━━ Material for this task

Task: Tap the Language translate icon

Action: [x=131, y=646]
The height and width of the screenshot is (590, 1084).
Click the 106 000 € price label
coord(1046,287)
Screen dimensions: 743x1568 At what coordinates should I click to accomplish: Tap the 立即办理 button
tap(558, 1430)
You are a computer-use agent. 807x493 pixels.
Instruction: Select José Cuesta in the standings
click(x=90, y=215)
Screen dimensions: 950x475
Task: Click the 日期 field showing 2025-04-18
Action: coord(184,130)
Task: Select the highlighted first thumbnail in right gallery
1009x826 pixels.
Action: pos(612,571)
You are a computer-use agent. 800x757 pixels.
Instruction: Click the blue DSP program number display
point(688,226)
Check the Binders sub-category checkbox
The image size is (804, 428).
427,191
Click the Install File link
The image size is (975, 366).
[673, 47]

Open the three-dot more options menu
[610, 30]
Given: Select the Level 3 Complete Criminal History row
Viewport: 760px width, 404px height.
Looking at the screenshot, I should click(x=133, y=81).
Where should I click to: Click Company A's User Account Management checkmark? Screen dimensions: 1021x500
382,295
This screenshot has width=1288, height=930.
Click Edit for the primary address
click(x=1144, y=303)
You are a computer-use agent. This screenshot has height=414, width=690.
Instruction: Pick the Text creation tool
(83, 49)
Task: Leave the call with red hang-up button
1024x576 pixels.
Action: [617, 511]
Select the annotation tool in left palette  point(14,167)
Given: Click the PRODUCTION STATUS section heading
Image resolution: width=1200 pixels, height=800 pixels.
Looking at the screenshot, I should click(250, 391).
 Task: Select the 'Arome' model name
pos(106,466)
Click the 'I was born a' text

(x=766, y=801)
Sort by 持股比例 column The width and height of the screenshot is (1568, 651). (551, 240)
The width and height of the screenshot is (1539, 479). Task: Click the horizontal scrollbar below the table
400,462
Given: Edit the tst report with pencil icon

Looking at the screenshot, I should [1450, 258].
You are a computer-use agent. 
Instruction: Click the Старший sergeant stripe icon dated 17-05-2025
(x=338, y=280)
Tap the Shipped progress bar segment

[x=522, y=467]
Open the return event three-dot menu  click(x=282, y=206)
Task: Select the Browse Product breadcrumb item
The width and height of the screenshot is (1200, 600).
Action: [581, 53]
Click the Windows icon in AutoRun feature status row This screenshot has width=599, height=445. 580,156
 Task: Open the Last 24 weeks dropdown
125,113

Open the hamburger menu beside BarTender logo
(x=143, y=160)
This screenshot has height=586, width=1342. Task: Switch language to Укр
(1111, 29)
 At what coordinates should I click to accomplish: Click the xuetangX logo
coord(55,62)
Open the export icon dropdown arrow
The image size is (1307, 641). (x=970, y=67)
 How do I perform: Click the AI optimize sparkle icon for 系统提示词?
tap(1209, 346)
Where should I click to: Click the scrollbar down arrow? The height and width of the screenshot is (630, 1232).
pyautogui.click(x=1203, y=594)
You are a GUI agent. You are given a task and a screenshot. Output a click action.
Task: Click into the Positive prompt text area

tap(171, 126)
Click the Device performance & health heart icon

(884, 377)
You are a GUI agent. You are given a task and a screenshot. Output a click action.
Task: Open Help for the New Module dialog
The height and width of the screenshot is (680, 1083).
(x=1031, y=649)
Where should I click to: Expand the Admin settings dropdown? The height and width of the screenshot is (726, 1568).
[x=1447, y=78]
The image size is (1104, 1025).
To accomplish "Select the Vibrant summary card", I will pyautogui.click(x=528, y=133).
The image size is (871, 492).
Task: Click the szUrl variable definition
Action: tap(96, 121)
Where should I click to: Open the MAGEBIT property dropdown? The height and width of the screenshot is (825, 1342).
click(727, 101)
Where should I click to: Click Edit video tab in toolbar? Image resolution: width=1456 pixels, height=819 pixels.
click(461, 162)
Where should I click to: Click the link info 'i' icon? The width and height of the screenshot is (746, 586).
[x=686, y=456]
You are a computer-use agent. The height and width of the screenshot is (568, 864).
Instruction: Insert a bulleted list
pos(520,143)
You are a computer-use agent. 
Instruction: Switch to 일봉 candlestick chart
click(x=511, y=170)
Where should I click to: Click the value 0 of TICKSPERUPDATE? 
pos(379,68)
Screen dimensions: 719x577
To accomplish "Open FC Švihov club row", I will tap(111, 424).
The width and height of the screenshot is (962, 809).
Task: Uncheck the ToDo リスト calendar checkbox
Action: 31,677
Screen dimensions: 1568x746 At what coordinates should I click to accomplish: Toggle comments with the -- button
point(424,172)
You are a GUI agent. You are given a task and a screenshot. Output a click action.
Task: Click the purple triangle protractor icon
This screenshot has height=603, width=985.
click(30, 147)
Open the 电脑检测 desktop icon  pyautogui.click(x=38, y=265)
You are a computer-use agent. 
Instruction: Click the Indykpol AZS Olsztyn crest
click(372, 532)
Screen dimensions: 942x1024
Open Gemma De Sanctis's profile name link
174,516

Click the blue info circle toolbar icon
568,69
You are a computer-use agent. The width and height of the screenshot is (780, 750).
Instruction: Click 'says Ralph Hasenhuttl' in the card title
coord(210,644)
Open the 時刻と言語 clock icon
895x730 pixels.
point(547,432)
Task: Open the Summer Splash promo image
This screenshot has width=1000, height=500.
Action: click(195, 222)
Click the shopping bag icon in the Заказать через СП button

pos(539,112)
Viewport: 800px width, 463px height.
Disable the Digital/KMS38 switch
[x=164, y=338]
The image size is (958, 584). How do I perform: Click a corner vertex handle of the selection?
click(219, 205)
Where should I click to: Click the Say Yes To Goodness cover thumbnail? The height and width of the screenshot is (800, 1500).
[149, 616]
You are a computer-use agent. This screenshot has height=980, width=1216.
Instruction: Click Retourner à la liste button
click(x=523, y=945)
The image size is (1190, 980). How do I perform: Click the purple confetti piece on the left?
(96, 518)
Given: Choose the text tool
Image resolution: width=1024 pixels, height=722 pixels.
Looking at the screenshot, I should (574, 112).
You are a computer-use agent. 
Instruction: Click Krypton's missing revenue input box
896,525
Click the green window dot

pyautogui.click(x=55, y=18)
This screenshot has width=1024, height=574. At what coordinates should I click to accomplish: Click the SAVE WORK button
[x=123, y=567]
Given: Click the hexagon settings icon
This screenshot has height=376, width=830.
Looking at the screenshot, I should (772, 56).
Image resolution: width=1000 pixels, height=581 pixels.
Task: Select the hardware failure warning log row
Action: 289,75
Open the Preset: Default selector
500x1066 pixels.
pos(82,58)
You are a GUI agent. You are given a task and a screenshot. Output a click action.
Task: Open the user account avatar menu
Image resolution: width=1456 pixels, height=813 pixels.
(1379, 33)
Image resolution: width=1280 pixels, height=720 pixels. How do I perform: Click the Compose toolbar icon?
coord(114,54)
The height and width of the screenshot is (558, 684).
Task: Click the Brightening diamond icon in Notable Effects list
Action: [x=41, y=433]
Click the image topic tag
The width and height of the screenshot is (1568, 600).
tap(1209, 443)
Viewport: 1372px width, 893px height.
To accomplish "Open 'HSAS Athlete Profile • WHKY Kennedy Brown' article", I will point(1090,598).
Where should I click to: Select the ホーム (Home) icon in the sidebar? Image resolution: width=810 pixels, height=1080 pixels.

━━━━

• [Exercise brief]:
Copy out each line of the data above, exactly, if it lies between the line holding "The height and width of the screenshot is (680, 1083)." and the line holding "The image size is (1104, 1025).", inclusive; copy no other line.

• [Answer space]:
The height and width of the screenshot is (680, 1083).
(x=1031, y=649)
Where should I click to: Expand the Admin settings dropdown? The height and width of the screenshot is (726, 1568).
[x=1447, y=78]
The image size is (1104, 1025).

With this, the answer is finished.